§ **Exercises**
a. Copy the part of the lecture excerpt on neural networks that opens with the words containing "Now, the ..." and closes with "of the following.".
b. According to the lecture excerpt on neural networks, why are Machine Learning and Artificial Intelligence used interchangeably? Answer in one to three sentences.
c. Answer these questions from the lecture excerpt on neural networks:
(i) In what decade did work begin on models that mimic aspects of the brain?
(ii) How many parameters does ChatGPT have?
(iii) What does the speaker say is the best way to think of a parameter?

Now, the ... The way this works is the following. Machine Learning is used almost synonymously with Artificial Intelligence nowadays because of the following.
Machine Learning is what we do. Artificial Intelligence is what we achieve. That's why they are used interchangeably. OK, so now, knowing that, let's see how to imitate the brain in order to be able to get to the intelligence. in the 1980s, we started building models that try to mimic aspects of the brain, instead of doing the brute-force approach with big computers that store lots of information as in expert systems.
So, we look under the microscope and you see neurons connected by synapses. So, we extracted that, and we now have "neurons" connected by synapses. They are heavily connected. And hoping that this
system together with a learning rule that is close to what is happening here - not exactly the same but close - will be able to simulate the function that is of intelligence. Now, at that point in time, it looked far-fetched. However, it took a lot of patience, stick-to-it-iveness and whatnot in order to be able to get to the level where this actually works. And we had precedents in biology. We get inspired by biology in order to do many functions that we would like to do. So, another example which is very simple is flying.
We would like to fly so you look at, you know, around. You see birds fly. Let's try to imitate them. So, the idea here was to extract enough of the essence of flying, which in this case wings and maybe tails, and whatnot. You are not trying to mimic biology exactly. You are trying to extract the essence. And, as you realize, we have
flying machines that are wonderful, but they don't flap their wings, right? So, once you get the essence, the rest is technological development. Here, you do partial differential equations and conformal mappings and all of this fun stuff. Here, you do learning algorithms that work with that, different architectures in order to be able to deal with different things. It's a technological development.
So when you ask yourself: did we abstract the essence that the neurobiological systems have that reflects intelligence by just doing that? in the 1980s, we had no idea. It was an article of faith. Nowadays, we can say a definitive yes. You have seen it in the latest applications of AI.
So, here is the magic neural network. This is the basic model of neural network. So, you have the neurons connected by synapses. And I'm drawing your attention to the synapse, or the parameter. So, this is called the parameter, or synapse in biology, OK? And there are, you know, tons of parameters. ChatGPT has 150 billion
parameters. So, it's a completely different scale. Here, maybe you have 100 parameters. So, the best way to understand them is to think of the parameter as a knob.

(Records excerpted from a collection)
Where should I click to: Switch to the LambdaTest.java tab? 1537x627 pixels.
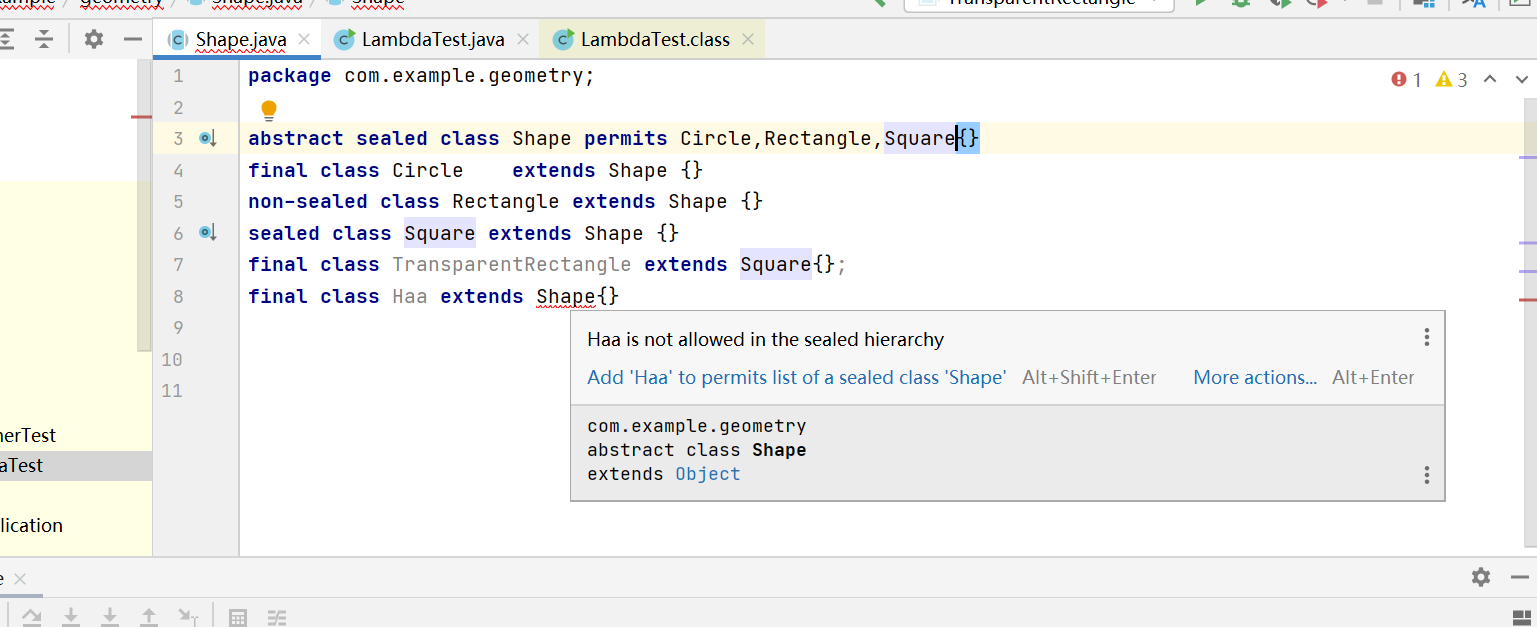(432, 40)
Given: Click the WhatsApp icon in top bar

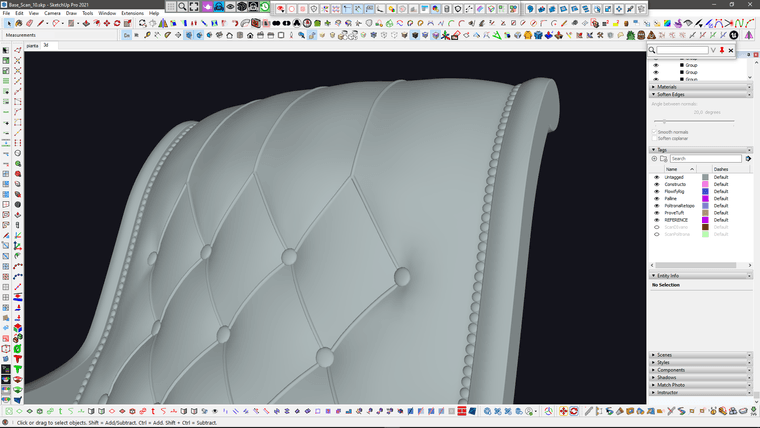Looking at the screenshot, I should point(265,6).
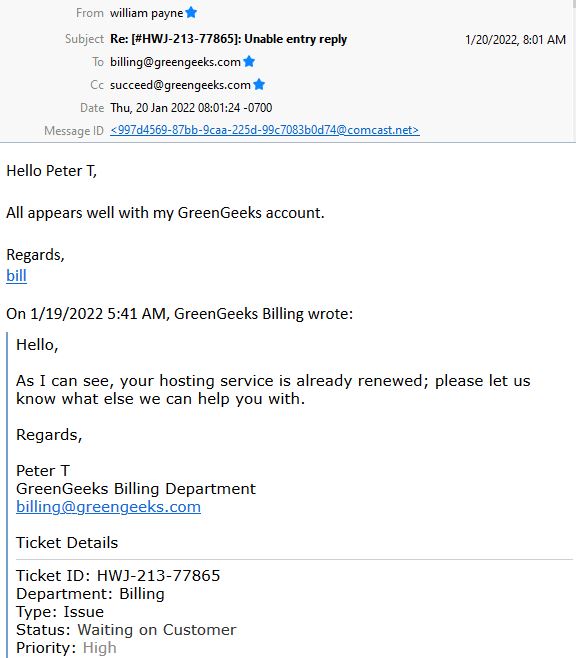Image resolution: width=576 pixels, height=658 pixels.
Task: Click the Ticket Details heading
Action: click(67, 543)
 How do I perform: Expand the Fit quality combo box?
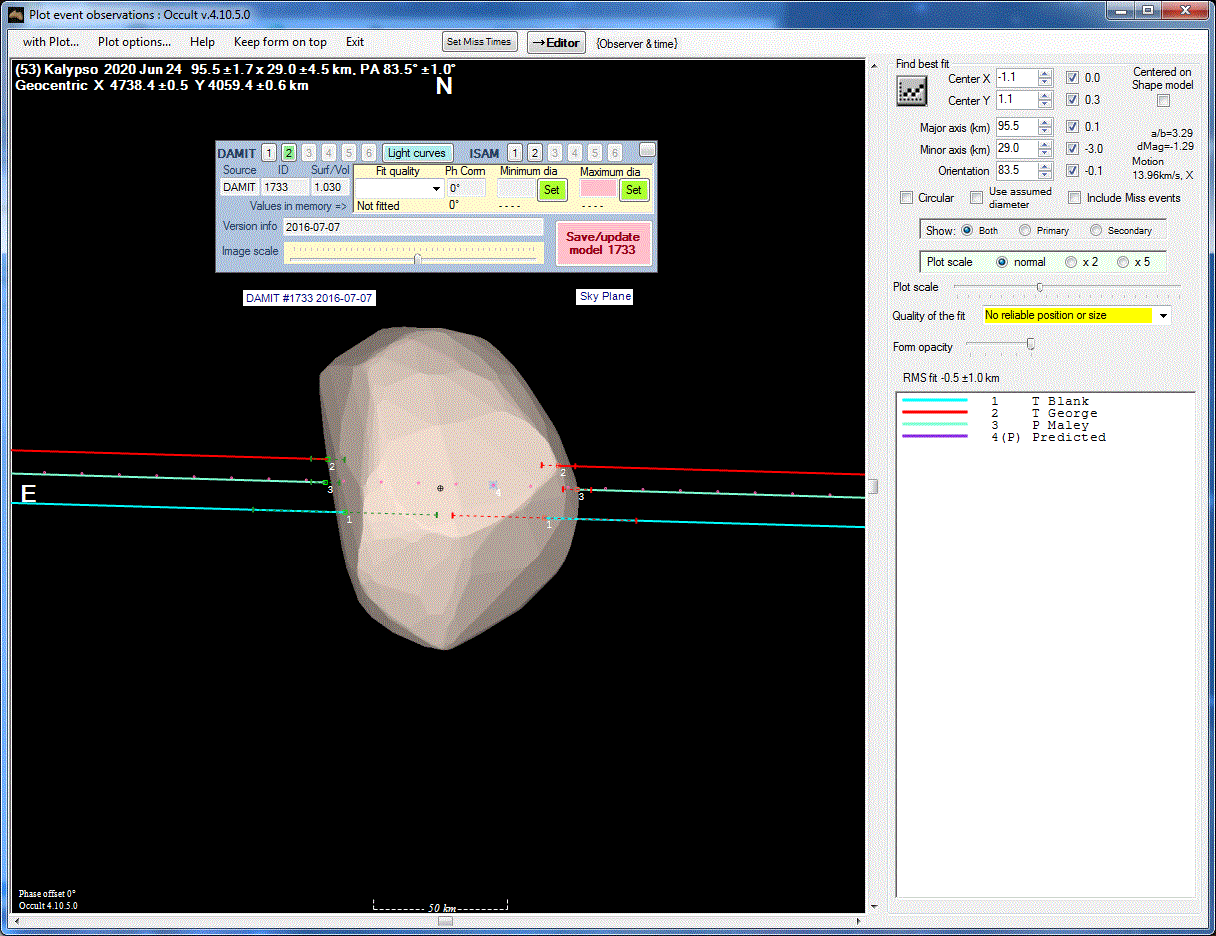[436, 189]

§ **Solved tasks**
a.
Now, the ... The way this works is the following. Machine Learning is used almost synonymously with Artificial Intelligence nowadays because of the following.

b. Machine Learning is what we do, and Artificial Intelligence is what we achieve. Because of that relationship, the two terms are used interchangeably.

c.
(i) The 1980s.
(ii) 150 billion.
(iii) As a knob.